Render everything from the start of the items through the line containing "[972, 1029]" as a JSON list of strings, with one string per line and blank lines omitted.

Entries supplied
____________

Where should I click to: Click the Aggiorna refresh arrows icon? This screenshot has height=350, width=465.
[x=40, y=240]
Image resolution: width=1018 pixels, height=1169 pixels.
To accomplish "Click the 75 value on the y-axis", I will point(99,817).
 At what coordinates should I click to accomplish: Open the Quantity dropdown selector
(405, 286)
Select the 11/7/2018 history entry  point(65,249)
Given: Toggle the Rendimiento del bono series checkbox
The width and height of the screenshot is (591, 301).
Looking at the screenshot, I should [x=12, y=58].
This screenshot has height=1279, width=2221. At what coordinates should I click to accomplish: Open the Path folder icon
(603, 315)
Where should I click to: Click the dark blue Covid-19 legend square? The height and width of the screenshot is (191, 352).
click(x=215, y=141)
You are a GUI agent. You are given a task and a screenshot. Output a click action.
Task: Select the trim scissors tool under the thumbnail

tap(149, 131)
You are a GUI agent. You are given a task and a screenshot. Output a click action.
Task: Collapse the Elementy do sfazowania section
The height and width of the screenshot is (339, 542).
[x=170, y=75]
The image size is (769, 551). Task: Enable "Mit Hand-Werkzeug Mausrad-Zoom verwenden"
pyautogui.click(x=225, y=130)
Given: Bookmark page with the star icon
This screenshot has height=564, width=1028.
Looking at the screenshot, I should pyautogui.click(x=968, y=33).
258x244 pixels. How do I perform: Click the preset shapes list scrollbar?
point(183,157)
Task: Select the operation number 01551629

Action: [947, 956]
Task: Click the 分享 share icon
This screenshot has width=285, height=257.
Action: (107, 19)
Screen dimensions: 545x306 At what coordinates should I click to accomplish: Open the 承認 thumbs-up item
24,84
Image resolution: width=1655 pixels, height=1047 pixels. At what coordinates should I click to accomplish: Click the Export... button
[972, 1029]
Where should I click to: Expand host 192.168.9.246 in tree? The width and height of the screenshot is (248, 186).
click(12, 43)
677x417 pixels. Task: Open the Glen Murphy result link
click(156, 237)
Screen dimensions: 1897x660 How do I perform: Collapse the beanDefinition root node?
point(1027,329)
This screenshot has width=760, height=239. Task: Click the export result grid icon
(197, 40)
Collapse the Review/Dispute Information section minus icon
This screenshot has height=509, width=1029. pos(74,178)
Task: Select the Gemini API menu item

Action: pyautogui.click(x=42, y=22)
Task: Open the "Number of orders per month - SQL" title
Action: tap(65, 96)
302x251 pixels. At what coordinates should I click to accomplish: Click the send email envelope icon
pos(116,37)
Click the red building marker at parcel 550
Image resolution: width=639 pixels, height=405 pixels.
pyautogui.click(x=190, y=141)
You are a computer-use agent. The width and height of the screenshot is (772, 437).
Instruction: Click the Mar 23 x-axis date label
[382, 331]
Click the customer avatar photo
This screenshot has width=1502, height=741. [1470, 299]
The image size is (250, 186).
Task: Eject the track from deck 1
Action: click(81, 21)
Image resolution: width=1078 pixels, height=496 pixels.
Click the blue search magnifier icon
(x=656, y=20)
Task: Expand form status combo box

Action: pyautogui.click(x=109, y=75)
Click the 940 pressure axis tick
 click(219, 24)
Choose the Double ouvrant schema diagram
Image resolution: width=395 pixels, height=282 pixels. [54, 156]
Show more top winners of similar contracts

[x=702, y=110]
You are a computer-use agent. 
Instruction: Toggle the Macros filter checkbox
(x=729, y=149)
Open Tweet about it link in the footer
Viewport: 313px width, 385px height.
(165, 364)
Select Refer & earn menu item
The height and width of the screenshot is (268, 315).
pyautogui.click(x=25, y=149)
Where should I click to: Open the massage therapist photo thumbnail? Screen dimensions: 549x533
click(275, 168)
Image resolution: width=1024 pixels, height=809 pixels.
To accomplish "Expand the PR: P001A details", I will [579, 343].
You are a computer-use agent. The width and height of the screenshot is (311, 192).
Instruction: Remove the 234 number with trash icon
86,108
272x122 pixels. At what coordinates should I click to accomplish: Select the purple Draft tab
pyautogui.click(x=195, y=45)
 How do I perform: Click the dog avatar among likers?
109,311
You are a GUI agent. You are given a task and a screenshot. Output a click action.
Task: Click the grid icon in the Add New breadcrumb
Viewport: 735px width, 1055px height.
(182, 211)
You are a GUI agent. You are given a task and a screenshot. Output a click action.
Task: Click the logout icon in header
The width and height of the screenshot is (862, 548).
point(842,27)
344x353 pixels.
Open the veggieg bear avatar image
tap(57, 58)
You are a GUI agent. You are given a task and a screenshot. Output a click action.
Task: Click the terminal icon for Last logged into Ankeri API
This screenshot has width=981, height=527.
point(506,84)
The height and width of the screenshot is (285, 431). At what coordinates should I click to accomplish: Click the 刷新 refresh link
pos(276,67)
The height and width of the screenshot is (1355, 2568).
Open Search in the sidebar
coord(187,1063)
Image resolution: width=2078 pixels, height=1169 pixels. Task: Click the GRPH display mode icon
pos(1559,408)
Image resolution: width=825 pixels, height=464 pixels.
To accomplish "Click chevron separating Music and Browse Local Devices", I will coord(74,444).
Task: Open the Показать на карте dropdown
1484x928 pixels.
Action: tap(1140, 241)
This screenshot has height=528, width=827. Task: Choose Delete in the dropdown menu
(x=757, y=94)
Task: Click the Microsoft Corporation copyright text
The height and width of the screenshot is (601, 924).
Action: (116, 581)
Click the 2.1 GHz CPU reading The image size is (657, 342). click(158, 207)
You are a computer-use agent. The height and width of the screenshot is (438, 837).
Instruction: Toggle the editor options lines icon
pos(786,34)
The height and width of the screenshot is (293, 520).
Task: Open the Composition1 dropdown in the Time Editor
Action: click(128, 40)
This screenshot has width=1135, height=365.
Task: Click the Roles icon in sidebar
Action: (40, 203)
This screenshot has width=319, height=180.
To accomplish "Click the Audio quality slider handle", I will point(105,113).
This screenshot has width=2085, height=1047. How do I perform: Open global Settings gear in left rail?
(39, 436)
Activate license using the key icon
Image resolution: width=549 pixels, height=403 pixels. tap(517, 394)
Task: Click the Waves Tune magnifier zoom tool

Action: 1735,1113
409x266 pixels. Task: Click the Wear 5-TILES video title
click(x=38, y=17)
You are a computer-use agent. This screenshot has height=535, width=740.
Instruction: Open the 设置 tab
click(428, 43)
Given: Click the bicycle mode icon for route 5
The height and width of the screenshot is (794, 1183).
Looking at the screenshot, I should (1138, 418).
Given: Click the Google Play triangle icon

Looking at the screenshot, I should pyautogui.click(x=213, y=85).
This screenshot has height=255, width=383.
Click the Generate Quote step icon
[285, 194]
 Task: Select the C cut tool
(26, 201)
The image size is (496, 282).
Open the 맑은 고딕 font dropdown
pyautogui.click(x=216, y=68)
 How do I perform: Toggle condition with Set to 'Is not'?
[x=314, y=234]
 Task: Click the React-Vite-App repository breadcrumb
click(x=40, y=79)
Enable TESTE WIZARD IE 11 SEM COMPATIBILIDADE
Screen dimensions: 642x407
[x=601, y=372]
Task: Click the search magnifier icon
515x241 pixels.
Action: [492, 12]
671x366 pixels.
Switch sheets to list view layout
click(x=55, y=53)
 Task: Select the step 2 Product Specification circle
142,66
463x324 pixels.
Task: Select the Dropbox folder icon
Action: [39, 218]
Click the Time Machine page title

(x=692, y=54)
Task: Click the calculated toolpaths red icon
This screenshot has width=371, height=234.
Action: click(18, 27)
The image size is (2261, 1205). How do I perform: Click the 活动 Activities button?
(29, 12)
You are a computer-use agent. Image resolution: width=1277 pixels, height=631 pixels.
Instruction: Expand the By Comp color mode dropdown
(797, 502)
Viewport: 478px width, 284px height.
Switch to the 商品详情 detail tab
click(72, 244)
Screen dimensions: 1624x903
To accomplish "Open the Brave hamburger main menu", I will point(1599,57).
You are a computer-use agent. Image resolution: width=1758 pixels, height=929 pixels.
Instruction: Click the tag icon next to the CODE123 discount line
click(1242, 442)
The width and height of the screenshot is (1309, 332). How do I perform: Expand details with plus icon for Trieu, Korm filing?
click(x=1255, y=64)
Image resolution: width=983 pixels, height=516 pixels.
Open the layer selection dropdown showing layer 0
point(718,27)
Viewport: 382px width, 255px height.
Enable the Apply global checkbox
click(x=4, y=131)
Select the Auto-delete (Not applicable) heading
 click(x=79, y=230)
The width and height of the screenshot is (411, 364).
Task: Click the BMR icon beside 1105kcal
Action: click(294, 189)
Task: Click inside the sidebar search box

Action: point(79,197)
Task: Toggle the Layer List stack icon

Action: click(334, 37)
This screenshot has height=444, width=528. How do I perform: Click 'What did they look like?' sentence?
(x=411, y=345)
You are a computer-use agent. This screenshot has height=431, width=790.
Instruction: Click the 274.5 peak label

____________

Answer to this task
[
  "Where should I click to: Click the Aggiorna refresh arrows icon? This screenshot has height=350, width=465.",
  "[x=40, y=240]",
  "Image resolution: width=1018 pixels, height=1169 pixels.",
  "To accomplish \"Click the 75 value on the y-axis\", I will point(99,817).",
  " At what coordinates should I click to accomplish: Open the Quantity dropdown selector",
  "(405, 286)",
  "Select the 11/7/2018 history entry  point(65,249)",
  "Given: Toggle the Rendimiento del bono series checkbox",
  "The width and height of the screenshot is (591, 301).",
  "Looking at the screenshot, I should [x=12, y=58].",
  "This screenshot has height=1279, width=2221. At what coordinates should I click to accomplish: Open the Path folder icon",
  "(603, 315)",
  "Where should I click to: Click the dark blue Covid-19 legend square? The height and width of the screenshot is (191, 352).",
  "click(x=215, y=141)",
  "You are a GUI agent. You are given a task and a screenshot. Output a click action.",
  "Task: Select the trim scissors tool under the thumbnail",
  "tap(149, 131)",
  "You are a GUI agent. You are given a task and a screenshot. Output a click action.",
  "Task: Collapse the Elementy do sfazowania section",
  "The height and width of the screenshot is (339, 542).",
  "[x=170, y=75]",
  "The image size is (769, 551). Task: Enable \"Mit Hand-Werkzeug Mausrad-Zoom verwenden\"",
  "pyautogui.click(x=225, y=130)",
  "Given: Bookmark page with the star icon",
  "This screenshot has height=564, width=1028.",
  "Looking at the screenshot, I should pyautogui.click(x=968, y=33).",
  "258x244 pixels. How do I perform: Click the preset shapes list scrollbar?",
  "point(183,157)",
  "Task: Select the operation number 01551629",
  "Action: [947, 956]",
  "Task: Click the 分享 share icon",
  "This screenshot has width=285, height=257.",
  "Action: (107, 19)",
  "Screen dimensions: 545x306 At what coordinates should I click to accomplish: Open the 承認 thumbs-up item",
  "24,84",
  "Image resolution: width=1655 pixels, height=1047 pixels. At what coordinates should I click to accomplish: Click the Export... button",
  "[972, 1029]"
]